Tuesday Frederic Wehrey, senior associate at the Carnegie Middle East Program, presented his new book, Sectarian Politics in the Gulf: From the Iraq War to the Arab Uprisings (Columbia University Press, January 2014). Marc Lynch, professor of political science and international affairs at George Washington University, moderated.
Wehrey has a sense of déjà vu looking at the resurgence of sectarianism in the Middle East and North Africa (MENA) region. Reading the Middle East this way is not new. The sectarianism lens is an appealing way to look at a very complex region, but it plays into the hands of sectarian leaders. They use sectarianism to justify their iron grip. Sectarianism is important, but along with other identities such as social class or nationality. It is important to look at these other explanations for conflict. The antidote to sectarianism isn’t a greater US presence in the region or good relations between Saudi Arabia and Iran. Ultimately, it is local institutions.

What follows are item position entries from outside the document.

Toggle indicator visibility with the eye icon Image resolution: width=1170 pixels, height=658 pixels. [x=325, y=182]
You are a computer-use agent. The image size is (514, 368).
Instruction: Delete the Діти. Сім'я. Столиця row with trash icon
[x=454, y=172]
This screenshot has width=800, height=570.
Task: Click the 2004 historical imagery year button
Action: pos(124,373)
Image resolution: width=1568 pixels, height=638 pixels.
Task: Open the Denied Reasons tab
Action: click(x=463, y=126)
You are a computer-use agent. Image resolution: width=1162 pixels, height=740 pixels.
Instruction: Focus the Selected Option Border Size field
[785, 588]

The book focuses on the Gulf region, where sectarianism is pronounced. Gulf regimes play the sectarian card by excluding minority sects from governance. Why is sectarianism such a prominent feature in Gulf politics? Wehrey thinks the explanation lies not so much Shia mobilization as Sunni alarmism.

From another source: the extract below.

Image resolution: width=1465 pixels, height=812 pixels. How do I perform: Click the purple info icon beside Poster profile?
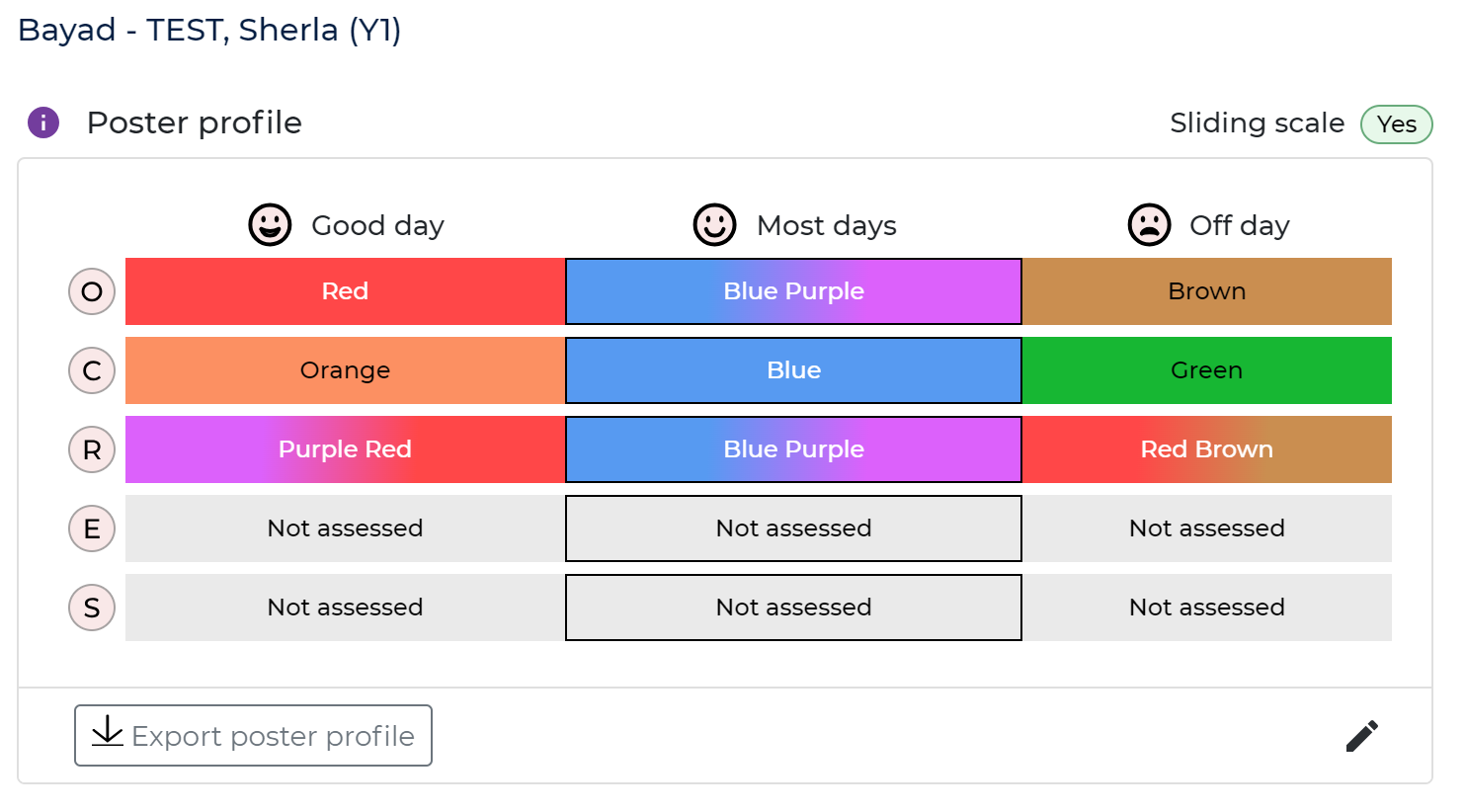tap(43, 123)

Arab commentators frequently attribute sectarianism to external factors (mainly Syria and Iran). Another interpretation is that it is a US project to play up religious differences and divide the ummah. According to some, were it not for Sunni Salafism or the Shia marja’iyya, sectarianism wouldn’t exist. Few argue that the source of sectarianism is local politics and discrimination. That is where we should turn our attention. We should look at issues such as unemployment, provincial discrimination, explosion of social media (which can increase sectarian discourse), education, etc.
The civil war in Syria is helpful to the Gulf and other autocratic regimes in MENA. They can point to Syria and say, “Reform leads to conflict and violence. Is that the road you want to go down? We’re the glue holding things together.”
Marc Lynch closed with some pointed questions:
Lynch: Kuwait is the absolute epicenter of sectarianism discourse where there is active campaigning in favor of Islamist/sectarian support in the Syrian civil war. What can we learn from that?
Wehrey: There is a great deal of mobility in Kuwaiti politics and finance, which creates opportunities to export sectarianism. Familial ties also play a role. The best way to inoculate people against sectarian discourse is political reform and inclusiveness. Frequently the problem is the existence of quasi-democratic institutions such as token parliaments that are in fact sectarian.
Lynch: What is innately wrong with taking sectarianism as key narrative to understanding the Middle East? What can your book teach us about that?
Wehrey: Things are more complicated than that. Sectarianism in the Middle East is mutable and dependent on political actors and institutions. We need to analyze sectarianism at a local level, case-by-case and country-by-country, rather than through a meta-narrative.